Am selben Tag, es war ein Sonntag, kamen sie in Wolfsbach an. Ludwigs Vater hatte die drei vom Küchenfenster aus gesehen und empfing seinen Sohn auf dem Dorfplatz. „Das war schön“, erinnert sich Lehmeier mit Tränen in den Augen an die Szene. Seine Mutter kochte Bratkartoffeln und Fleischkonserven. Ulrich und Martin blieben in Wolfsbach.

Ulrich kehrte am nächsten Tag nach Schnaittenbach zurück. Die Eltern weinten vor Glück, mindestens einer von drei Söhnen war wieder zu Hause. Von Ulrichs beiden älteren Brüdern hatten sie seit Anfang des Jahres nichts mehr gehört. An der Ostfront hatten die Brüder weniger Glück, einer fiel im März 1945, der andere starb aller Wahrscheinlichkeit nach im Januar 1945, als die Rote Armee eine Großoffensive auf seinen Frontabschnitt startete; seine Leiche wurde nie gefunden. „Ich war wirklich froh, dass ich damit durchgekommen bin“, sagt Schwarz. „Ich weiß, dass ich sehr, sehr viel Glück hatte. Aber lustig war es definitiv nicht. "
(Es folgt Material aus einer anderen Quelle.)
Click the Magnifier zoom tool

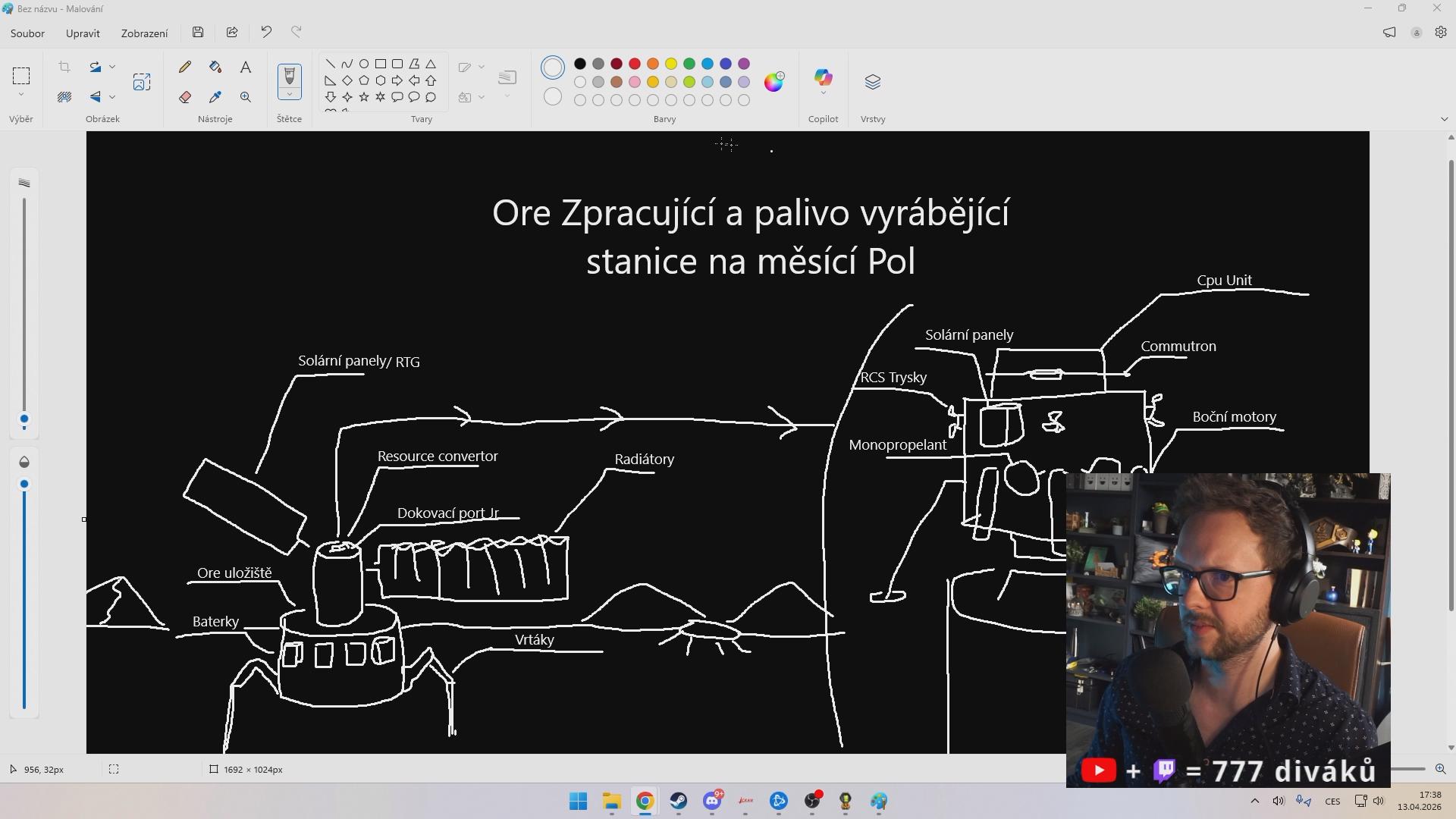[x=246, y=97]
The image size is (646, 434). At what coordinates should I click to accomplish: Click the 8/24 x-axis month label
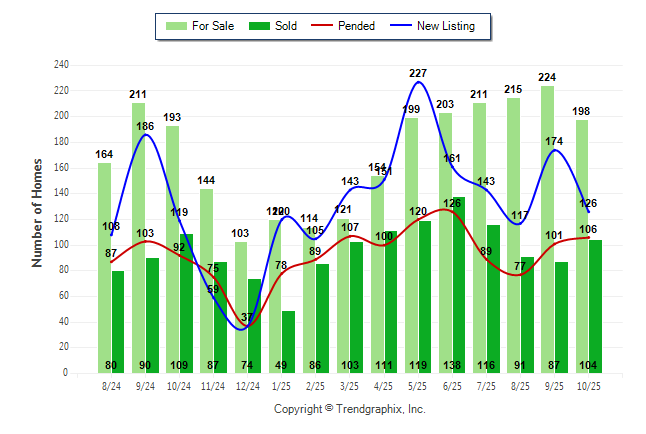(x=111, y=385)
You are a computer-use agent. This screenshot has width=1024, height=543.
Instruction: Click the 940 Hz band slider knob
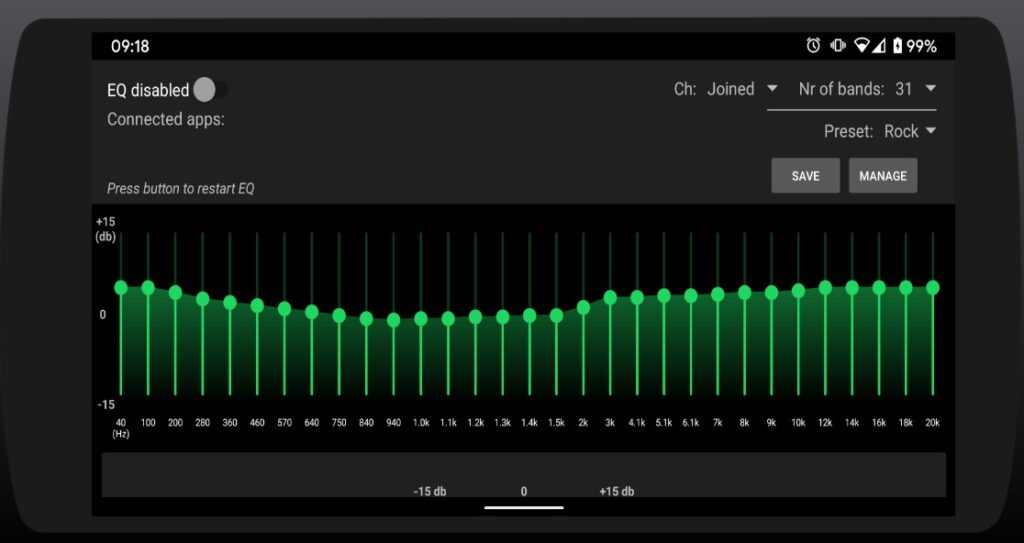(394, 320)
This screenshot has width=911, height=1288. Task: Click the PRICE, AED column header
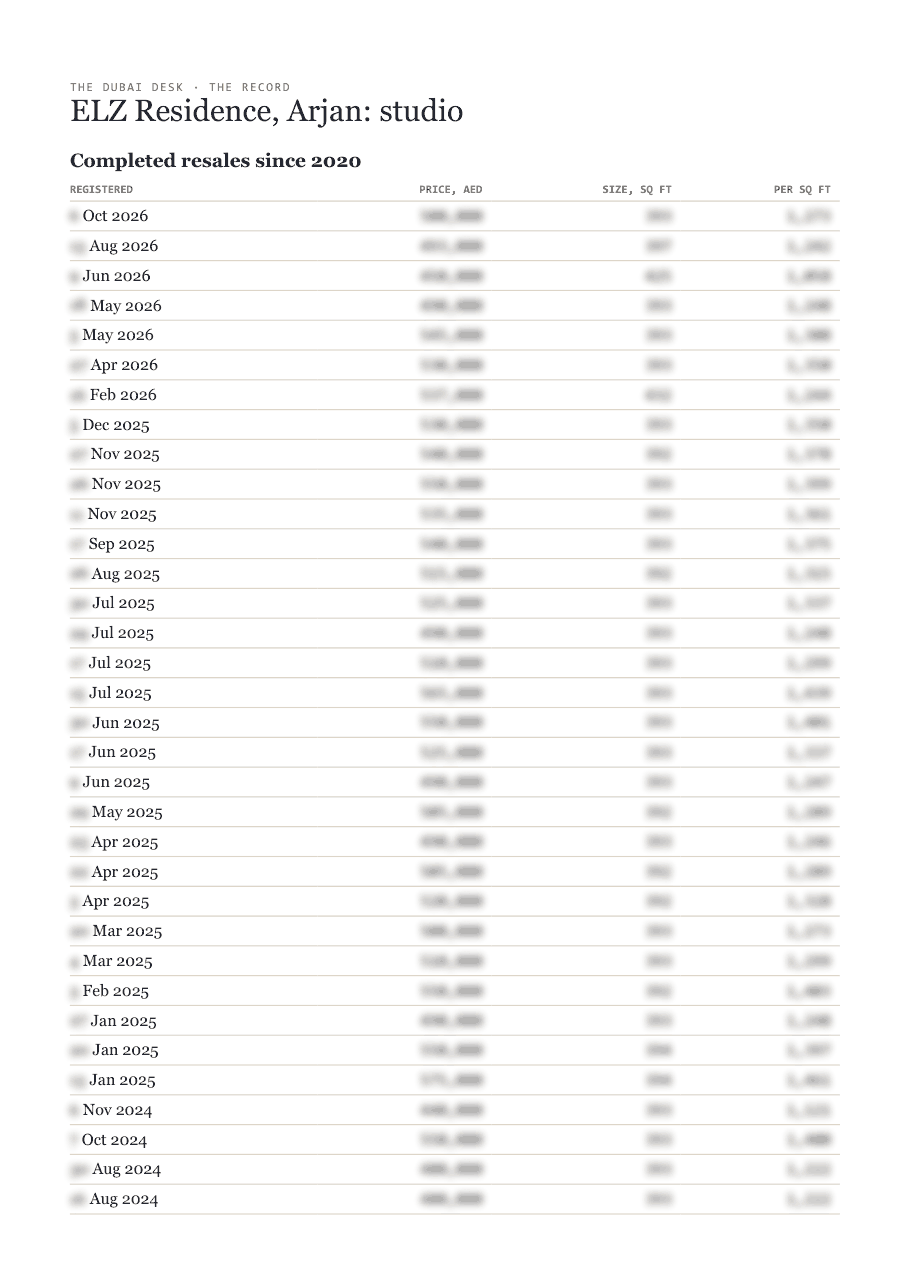coord(450,189)
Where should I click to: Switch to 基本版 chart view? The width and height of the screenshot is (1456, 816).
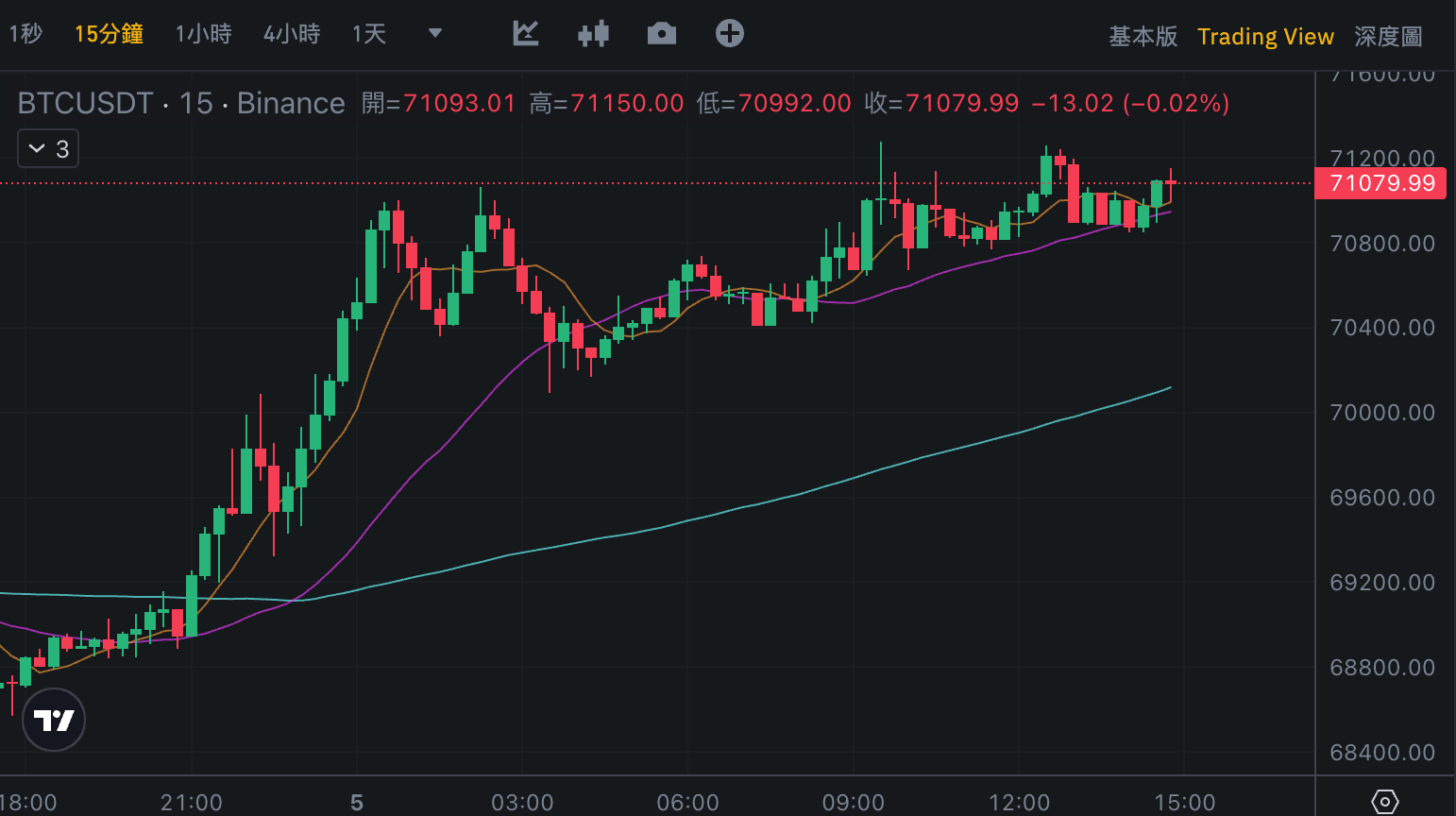point(1143,37)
In der Nachkriegszeit verloren sich die drei Oberpfälzer aus den Augen. „Jeder musste erst einmal selbst sehen, wie er sein Leben gestaltet hat“, erklärt Schwarz, der erst Lehrer, dann Ingenieur wurde. Er hat drei Kinder und fünf Enkel. Ludwig Lehmeier wurde Schneider, er hat einen Sohn, drei Enkel und vier Urenkel. Martin starb 2002 bei einem Verkehrsunfall. Die traurige Nachricht von seinem Tod brachte Ulrich und Ludwig nach fast 60 Jahren wieder zusammen. Seitdem stehen sie in Kontakt, telefonieren ab und zu miteinander. Und sie besuchen sich gegenseitig, wenn besondere Geburtstage zu feiern sind.